You try changing positions...lay on your right side, then you try the left. Maybe you just try face down or face up. Still, you can't find the right position.
I've been there, and it's so frustrating. Here are tips you can try to get a good night's rest.
- Lower the temperature in your room
According to The National Sleep Foundation, it's best to set your room temperature between 60 and 67 degrees. Our body temperature decreases as a normal occurrence when we sleep. A cooler room helps your body along.
- Turn off the television and computer screens
Many studies conclude that the blue light that our devices emit, is a cause of sleep problems.
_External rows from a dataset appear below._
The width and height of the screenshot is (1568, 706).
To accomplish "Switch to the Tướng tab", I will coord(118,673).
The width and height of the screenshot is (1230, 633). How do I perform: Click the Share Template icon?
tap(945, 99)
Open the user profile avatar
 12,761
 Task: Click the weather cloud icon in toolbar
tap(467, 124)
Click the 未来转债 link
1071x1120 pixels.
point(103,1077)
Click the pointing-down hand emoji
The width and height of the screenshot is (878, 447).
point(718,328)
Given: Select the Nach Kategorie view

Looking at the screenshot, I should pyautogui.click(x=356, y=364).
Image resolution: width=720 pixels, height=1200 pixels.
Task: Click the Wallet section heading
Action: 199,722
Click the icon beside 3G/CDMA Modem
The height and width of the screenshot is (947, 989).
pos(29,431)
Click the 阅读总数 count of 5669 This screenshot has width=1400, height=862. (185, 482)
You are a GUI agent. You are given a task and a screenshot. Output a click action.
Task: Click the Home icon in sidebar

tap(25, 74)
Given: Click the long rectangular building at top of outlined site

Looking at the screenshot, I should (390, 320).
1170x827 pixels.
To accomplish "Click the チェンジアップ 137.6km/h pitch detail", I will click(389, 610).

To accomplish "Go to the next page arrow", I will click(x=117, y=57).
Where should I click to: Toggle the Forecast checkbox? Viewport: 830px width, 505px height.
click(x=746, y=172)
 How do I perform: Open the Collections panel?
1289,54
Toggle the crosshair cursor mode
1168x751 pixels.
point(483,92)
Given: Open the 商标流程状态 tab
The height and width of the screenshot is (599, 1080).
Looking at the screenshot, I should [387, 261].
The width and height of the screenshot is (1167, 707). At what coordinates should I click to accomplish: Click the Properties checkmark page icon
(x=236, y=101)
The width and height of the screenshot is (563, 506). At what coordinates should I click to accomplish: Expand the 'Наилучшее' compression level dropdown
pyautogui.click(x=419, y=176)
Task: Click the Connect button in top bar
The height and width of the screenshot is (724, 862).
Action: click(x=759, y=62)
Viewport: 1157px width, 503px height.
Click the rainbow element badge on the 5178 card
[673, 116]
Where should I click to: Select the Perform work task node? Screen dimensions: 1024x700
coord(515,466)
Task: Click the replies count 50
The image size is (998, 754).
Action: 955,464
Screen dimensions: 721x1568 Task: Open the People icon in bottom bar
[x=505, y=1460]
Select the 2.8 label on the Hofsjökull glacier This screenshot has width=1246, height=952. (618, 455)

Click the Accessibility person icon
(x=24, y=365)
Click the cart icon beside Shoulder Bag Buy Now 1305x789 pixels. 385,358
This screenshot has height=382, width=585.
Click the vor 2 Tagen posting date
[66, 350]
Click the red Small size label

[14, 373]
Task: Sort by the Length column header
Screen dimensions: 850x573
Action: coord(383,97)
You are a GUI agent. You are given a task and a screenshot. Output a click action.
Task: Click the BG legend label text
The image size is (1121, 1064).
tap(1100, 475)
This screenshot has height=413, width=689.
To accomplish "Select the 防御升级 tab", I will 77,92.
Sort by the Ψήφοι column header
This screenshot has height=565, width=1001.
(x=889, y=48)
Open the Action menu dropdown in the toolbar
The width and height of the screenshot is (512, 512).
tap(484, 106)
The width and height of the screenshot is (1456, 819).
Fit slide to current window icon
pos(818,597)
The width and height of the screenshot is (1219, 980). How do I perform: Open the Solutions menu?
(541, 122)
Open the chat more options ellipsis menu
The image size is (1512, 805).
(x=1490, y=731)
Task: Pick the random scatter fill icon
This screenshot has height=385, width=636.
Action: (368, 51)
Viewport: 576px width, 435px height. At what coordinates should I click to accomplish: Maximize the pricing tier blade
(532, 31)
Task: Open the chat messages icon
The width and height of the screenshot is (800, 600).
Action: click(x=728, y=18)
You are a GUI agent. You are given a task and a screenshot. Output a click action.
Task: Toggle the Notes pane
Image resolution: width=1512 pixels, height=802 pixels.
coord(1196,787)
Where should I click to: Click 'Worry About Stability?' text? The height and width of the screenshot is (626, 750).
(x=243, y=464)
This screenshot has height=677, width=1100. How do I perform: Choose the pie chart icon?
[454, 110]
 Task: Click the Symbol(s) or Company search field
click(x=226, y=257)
As difficult as it may be, they say you should turn off all your screens at least two hours before bed.
- Set a schedule and be consistent
Generally speaking, adults need eight hours of sleep. You have to have a set time and stick to it. Our bodies get into a routine and need consistency.
- Be careful of what you eat and drink before bedtime
Many of us enjoy snacks before we head to bed. Before careful what you eat. Try to avoid eating less than an hour before bedtime.
Not only that, pay attention to what you're consuming. Be careful you aren't ingesting caffeine. Do not consume caffeine 6 hours before going to bed.
- Try a sleeping aid
If all else fails, you might want to try a sleeping aid like Melatonin. Melatonin is a hormone that helps us to sleep. This is an over-the-counter supplement, which means you don't need a prescription.
It's considered to be safe, and many people have found that it works well. As always, talk to your doctor before trying.